Needless to say, the man (or his lawyers, anyway) is terrified that the people he interacts with will garner unpleasant information about him, and he is vigilant about making sure they are legally prevented from sharing it.

So what happens when someone who is so uniquely afraid of leaks is elected to high public office? Can President Trump continue his habit of making sure that everyone who has even incidental contact with him is forced to be silent about what he or she will know forever? Will Trump be able to legally bind the thousands of public employees who are about to learn quite a bit about him from sharing that information with press?

Well, he's only been in office for a few days, but already there are indications that Trump and his team will try to do just that.

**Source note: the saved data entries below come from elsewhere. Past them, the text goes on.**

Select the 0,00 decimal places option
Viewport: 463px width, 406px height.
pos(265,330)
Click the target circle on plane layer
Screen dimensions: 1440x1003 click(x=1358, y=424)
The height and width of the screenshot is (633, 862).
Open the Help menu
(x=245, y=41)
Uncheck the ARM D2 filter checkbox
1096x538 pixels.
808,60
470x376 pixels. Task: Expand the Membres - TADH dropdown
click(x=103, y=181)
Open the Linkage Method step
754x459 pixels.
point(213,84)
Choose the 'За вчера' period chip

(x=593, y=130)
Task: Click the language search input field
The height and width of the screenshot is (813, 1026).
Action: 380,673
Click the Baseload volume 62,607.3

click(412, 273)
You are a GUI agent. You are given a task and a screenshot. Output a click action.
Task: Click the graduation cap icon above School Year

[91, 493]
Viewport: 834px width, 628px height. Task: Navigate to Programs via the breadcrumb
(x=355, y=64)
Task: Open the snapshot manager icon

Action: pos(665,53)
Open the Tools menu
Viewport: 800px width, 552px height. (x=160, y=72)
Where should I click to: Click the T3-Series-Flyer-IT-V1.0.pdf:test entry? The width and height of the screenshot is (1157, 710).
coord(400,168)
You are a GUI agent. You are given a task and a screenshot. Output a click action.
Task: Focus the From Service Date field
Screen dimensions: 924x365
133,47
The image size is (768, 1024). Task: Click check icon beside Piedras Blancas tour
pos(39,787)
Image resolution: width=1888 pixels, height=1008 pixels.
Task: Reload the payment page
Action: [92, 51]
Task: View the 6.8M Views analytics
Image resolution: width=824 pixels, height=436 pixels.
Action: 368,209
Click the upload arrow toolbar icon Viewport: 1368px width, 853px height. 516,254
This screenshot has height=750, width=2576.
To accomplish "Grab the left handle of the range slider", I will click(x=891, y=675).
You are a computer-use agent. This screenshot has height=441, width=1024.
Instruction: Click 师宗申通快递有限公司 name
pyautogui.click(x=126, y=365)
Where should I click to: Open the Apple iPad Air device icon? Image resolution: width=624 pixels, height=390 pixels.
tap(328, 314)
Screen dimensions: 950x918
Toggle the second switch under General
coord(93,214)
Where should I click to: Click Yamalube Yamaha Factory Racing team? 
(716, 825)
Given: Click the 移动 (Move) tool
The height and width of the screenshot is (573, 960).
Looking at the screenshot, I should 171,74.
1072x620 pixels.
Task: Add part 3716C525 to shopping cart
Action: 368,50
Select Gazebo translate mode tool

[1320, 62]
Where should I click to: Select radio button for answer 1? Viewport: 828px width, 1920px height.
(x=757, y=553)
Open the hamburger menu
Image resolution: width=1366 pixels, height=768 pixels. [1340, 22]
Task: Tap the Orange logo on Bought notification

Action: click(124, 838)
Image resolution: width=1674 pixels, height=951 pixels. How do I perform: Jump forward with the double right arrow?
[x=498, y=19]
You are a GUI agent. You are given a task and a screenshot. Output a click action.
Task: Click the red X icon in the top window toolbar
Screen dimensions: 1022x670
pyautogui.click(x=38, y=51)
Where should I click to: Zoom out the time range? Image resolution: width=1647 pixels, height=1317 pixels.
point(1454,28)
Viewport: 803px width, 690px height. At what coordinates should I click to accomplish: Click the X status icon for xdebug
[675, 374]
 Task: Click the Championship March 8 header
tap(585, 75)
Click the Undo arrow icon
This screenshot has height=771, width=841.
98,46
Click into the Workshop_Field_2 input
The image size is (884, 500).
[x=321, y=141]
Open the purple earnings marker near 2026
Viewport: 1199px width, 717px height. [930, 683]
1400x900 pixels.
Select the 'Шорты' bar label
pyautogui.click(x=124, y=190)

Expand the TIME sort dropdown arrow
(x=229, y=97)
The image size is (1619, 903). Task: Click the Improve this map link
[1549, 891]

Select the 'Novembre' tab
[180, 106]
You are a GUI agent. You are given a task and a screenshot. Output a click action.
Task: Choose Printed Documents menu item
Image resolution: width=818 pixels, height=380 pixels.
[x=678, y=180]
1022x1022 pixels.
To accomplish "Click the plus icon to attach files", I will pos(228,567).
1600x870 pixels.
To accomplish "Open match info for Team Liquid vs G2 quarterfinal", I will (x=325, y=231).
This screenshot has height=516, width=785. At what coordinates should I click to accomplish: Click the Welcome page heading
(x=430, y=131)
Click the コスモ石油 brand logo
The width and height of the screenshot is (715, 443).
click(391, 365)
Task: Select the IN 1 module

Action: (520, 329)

Kate Sheppard of The Huffington Post reported Monday night that the Environmental Protection Agency was ordered by the Trump administration to freeze all grants and contracts, and that employees were told not to speak to members of the press about it.

The Huffington Post reprinted a memo sent to EPA employees declaring new restrictions, "effective immediately," that largely bar employees from speaking publicly about their jobs.

Monday afternoon, before that story broke, I spoke on the phone with Orly Lobel, a law professor at the University of San Diego who has done significant research about employees' speech right and the practice of using nondisclosure agreements and written the book "Talent Wants to Be Free: Why We Should Learn to Love Leaks, Raids, and Free Riding."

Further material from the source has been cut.